Embedding Models

All embedding model providers can be configured using the following configuration options. Not all options are required for every model.

An embedding model is configured in the SETTINGS page like this, very similar to the Text Models and Image Models:

ai:
  embeddingModels:
  # Only the first model is currently used
  - name: <name>
    provider: <provider>
    modelName: <model name>
    baseUrl: <base url of api>
    requireAuth: <true or false>
    secretName: <secret name>

Options: - name: Name to use inside of silverbullet for this model. This is used to identify different versions of the same model in one config, or just to give your own custom names to them. - provider: Currently supported: OpenAI, Gemini, or Ollama. - modelName: Name of the model to send to the provider api. This should be the actual model name. - baseUrl: Base url and path of the provider api. - requireAuth: If false, the Authorization headers will not be sent. Needed as a workaround for some CORS issues with Ollama. - secretName: Name of secret to look for in SECRETS.

Enabling and Using Embeddings

Generating vector embeddings is disabled by default for privacy (and cost) reasons. It is recommended to only enable it if using a locally hosted model using Ollama or an openai-compatible api.

When turned on, every page in your space will end up being sent to the embeddings provider. We recommend using a locally-hosted model.

warning If you are not comfortable sending all of your notes to a 3rd party, do not use a 3rd party api for embeddings.

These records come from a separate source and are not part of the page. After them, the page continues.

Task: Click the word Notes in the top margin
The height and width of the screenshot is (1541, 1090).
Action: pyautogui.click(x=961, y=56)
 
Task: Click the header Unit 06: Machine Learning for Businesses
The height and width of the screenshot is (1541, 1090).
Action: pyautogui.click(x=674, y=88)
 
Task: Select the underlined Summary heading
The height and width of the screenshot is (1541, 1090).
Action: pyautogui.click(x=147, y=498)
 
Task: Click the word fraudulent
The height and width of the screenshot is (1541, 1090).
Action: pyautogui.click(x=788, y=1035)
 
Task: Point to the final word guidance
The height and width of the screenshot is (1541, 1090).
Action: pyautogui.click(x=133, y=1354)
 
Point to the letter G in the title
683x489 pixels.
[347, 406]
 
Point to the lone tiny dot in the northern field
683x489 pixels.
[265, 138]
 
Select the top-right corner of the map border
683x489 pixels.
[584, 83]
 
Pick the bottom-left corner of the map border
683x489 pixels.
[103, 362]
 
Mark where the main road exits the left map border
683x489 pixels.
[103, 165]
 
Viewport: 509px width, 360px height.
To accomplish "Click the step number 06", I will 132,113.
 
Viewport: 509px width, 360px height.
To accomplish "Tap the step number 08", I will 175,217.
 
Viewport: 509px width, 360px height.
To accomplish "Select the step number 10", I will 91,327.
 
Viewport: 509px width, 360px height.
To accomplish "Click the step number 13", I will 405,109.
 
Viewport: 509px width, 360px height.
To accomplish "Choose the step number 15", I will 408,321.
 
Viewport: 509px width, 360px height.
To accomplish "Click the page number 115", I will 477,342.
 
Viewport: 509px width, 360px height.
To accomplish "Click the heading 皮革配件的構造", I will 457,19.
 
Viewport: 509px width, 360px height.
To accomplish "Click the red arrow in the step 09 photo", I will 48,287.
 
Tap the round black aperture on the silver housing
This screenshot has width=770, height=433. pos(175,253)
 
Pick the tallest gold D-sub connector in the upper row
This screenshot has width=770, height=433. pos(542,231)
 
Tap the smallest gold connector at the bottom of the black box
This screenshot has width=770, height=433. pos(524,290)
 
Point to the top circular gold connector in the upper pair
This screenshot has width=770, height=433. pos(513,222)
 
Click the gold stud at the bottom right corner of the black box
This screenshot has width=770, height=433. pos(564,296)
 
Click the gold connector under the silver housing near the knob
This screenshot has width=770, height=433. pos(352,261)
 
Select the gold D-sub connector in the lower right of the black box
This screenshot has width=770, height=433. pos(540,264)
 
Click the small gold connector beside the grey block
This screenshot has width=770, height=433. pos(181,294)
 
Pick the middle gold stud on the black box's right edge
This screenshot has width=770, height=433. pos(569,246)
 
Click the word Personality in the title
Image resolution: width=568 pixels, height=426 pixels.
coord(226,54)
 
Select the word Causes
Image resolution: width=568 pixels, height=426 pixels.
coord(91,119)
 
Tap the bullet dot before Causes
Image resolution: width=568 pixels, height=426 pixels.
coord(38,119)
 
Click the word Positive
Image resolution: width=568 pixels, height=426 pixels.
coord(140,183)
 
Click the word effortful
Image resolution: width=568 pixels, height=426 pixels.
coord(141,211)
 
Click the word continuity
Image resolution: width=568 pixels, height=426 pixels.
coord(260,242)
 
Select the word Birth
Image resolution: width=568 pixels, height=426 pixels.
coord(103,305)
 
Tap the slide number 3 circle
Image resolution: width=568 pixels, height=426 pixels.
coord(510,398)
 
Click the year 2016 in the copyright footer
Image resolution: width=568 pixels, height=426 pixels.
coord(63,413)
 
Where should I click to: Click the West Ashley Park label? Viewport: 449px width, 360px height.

To enable generation and indexing of embeddings, add the following section to SETTINGS:

ai:
  indexEmbeddings: true
  indexEmbeddingsExcludePages:
  - my_passwords
  indexEmbeddingsExcludeStrings:
  - "**user**:"
  - "Daily Quote:"
  embeddingModels:
  # Only the first model is currently used
  - name: ollama-all-minilm
    modelName: all-minilm
    provider: ollama
    baseUrl: http://localhost:11434
    requireAuth: false

Options: - indexEmbeddings: true to enable this feature. - indexEmbeddingsExcludePages: List of exact page names to exclude from indexing. By default, pages starting with _, SECRETS, and SETTINGS are never indexed. - indexEmbeddingsExcludeStrings: List of exact strings to exclude from indexing. If a paragraph or line contains only one of these strings, it won’t be indexed. This helps from polluting search results in some cases. - embeddingModels: Explained above. Only the first model in the list is used for indexing.

After setting indexEmbeddings to true OR changing the first embeddingModels model, you must run the Space: Reindex command.

Generating and indexing note summaries

warning This is an experimental feature, mostly due to the amount of extra time and resources it takes during the indexing process. If you try it out, please report your experience!

In addition to generating embeddings for each paragraph of a note, we can also use the llm model to generate a summary of the entire note and then index that.

This can be helpful for larger notes or notes where each paragraph may not contain enough context by itself.

To enable this feature, ensure you have these options in your SETTINGS:

aiSettings:
  indexSummaryModelName: ollama-gemma2
  indexSummary: true
  textModels:
  - name: ollama-gemma2
    modelName: gemma2
    provider: openai
    baseUrl: http://localhost:11434/v1
    requireAuth: false

Options: - indexSummary: Off by default. Set to true to start generating page summaries and indexing their embeddings. - indexSummaryModelName: Which text model to use for generating summaries. It’s recommended to use a locally hosted model since every note in your space will be sent to it.

warning If you are not comfortable sending all of your notes to a 3rd party, do not use a 3rd party api for embeddings or summary generation.

Suggested models for summary generation

info Please report your experiences with using different models!

These models have been tested with Ollama for generating note summaries, along with their quality. Please report any other models you test with and your success (or not) with them.

phi3: Can generate summaries relatively quickly, but often includes hallucinations and weird changes that don’t match the source material.
gemma2: This model is a bit bigger, but generates much better summaries than phi3.